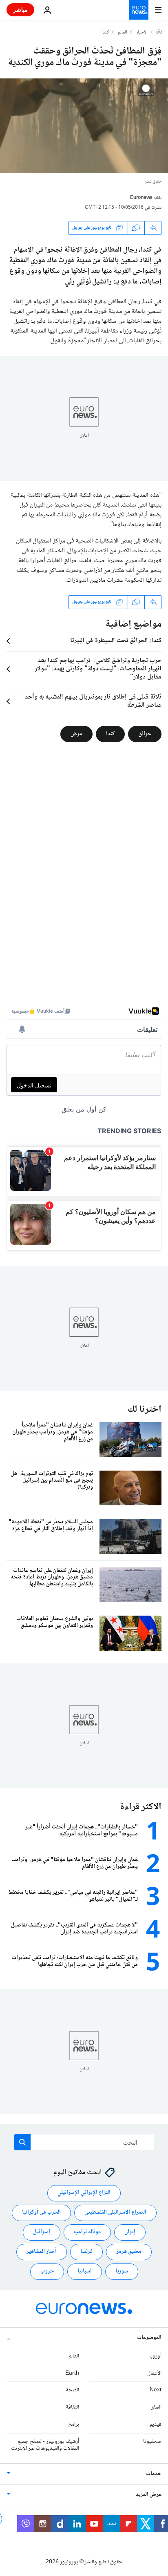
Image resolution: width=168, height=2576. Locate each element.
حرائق (144, 734)
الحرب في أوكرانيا (41, 2213)
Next (155, 2390)
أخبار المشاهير (42, 2252)
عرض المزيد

* Problem description
Your task is to reproduce exactly the lines from the one with "حرائق (144, 734)" through the end of the listing. Both ends belong in the answer.

* Reply
حرائق (144, 734)
الحرب في أوكرانيا (41, 2213)
Next (155, 2390)
أخبار المشاهير (42, 2252)
عرض المزيد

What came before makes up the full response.